Don't Hike Rinjani!

Don't Hike Rinjani! You wanted an adventure. You got one. Now yake responsibility.

Let’s stop pretending. You saw Mount Rinjani on TikTok or some travel blog. You thought it was “Bali with altitude”. You wanted the summit photo, the sunrise, the bragging rights. You didn’t want the danger. The cold. The cliffs. The reality.





And when it all went wrong, what did you do? You didn’t look inward. You looked for someone to blame. The guides. The system. The entire country. How convenient.

You booked the trip. Not us.

Indonesia didn’t beg you to come. We didn’t send a golden invitation saying “Please hike our deadliest volcano, and if anything goes wrong, we’ll carry you down on a velvet throne.”

You booked the flight. You packed your cute hiking jacket. You ignored the warnings. You overestimated your strength.
And now—suddenly it’s everyone else’s fault?


Sorry, Rinjani isn’t a selfie backdrop! 

This isn’t Rio, Paris, or a jungle swing in Ubud. Rinjani is real. It’s remote, steep, cold, and dangerous. 

You fall? You bleed.
You slip? There’s no ambulance waiting 10 minutes below.

Rescue takes hours. Sometimes days. And guess what—sometimes it’s impossible. Because no one can fly a helicopter through thick volcanic fog. No one can teleport to a 300-meter cliff to save your ass instantly.

Maybe what we need is this:
Before climbing, every hiker should be required to sign a death waiver.
No sugarcoating. No fantasy. Just: "I understand that I might die here, and no one will be able to help me in time."



Locals are saving lives while you point fingers

While people tweet outrage from across the ocean, our porters and guides are climbing barefoot with 20kg of rescue gear. They don’t get insurance. They don’t get media praise. They get blamed—by people who don’t know the first thing about the terrain they risk their lives in.

Wanna help? Fund better training. Push for certified operators. Donate to mountain safety programs. But don’t throw tantrums at people who’ve saved more lives than you’ve ever hiked kilometers.


Reality check for the "Victim" narrative

Yes, tragedies are heartbreaking. But tragedies happen when people walk into dangerous places thinking nothing can go wrong.

No preparation. No altitude experience. No respect for local terrain. And then:
"Why didn’t they save her faster?"
"Why wasn’t there a helicopter?"
"Why wasn’t there a drone with a magical ladder?"

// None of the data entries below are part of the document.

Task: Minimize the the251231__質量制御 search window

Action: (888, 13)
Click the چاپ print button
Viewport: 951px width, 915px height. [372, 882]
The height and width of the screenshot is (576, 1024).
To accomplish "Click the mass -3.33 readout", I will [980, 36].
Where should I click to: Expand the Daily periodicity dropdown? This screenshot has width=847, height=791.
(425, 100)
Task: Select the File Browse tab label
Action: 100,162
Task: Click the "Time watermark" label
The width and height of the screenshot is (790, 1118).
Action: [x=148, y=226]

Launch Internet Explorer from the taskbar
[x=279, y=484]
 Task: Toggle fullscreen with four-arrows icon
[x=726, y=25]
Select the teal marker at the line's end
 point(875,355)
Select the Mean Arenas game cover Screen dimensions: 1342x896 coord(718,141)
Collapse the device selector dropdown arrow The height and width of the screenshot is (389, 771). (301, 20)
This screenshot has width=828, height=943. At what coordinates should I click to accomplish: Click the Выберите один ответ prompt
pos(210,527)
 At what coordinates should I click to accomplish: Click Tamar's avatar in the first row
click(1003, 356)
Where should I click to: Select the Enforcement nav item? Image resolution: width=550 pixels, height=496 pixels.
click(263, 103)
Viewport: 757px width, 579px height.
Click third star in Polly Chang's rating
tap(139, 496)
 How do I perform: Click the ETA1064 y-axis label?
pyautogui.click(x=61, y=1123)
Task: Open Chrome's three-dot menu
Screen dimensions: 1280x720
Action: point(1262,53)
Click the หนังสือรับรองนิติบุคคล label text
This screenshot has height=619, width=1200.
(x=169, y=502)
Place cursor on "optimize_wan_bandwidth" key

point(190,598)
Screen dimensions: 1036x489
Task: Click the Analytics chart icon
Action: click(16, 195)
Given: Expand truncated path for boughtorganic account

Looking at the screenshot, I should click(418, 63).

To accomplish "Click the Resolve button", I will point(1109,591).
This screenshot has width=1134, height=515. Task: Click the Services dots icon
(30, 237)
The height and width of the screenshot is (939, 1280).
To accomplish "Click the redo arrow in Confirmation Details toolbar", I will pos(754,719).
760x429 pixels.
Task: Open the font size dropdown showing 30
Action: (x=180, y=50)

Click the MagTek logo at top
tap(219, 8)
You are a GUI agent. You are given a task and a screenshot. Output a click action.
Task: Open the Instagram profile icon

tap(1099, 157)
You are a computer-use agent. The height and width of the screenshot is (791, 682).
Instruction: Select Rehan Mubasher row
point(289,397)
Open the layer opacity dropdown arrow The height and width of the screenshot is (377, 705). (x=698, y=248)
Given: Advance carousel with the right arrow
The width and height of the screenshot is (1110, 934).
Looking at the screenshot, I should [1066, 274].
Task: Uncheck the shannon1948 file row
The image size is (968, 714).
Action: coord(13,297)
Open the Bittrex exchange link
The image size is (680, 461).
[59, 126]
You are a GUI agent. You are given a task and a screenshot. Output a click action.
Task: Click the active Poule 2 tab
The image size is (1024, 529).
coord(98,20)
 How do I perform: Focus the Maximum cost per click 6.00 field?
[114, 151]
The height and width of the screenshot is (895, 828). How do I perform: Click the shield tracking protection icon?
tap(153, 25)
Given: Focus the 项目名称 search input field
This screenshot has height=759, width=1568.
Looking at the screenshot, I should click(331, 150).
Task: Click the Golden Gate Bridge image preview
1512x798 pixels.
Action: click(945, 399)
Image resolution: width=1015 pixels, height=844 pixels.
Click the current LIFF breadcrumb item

Because this is real life. Not a Marvel movie.


This Is on You. Own It.

You weren’t forced to hike. You didn’t do your homework. You treated a volcano like a vacation.

And when nature reminded you that it doesn’t care about your plans, you demanded someone be punished.

But here’s the truth:
You played a risky game. You have to prepare your self, your own life. Own it.


Don’t Hike Rinjani! 

You want to hike? Great! Get yourself trained. Read. Listen. Prepare. Understand that if something goes wrong up there, you might die.

No lawsuits. No headlines. No blame game.
Just risk. And choice. Yours.

If that sounds unfair to you, if you think adventure should come with guarantees, if you believe your passport entitles you to perfect service in a remote volcano. 

Then take it seriously: Don't hike Rinjani!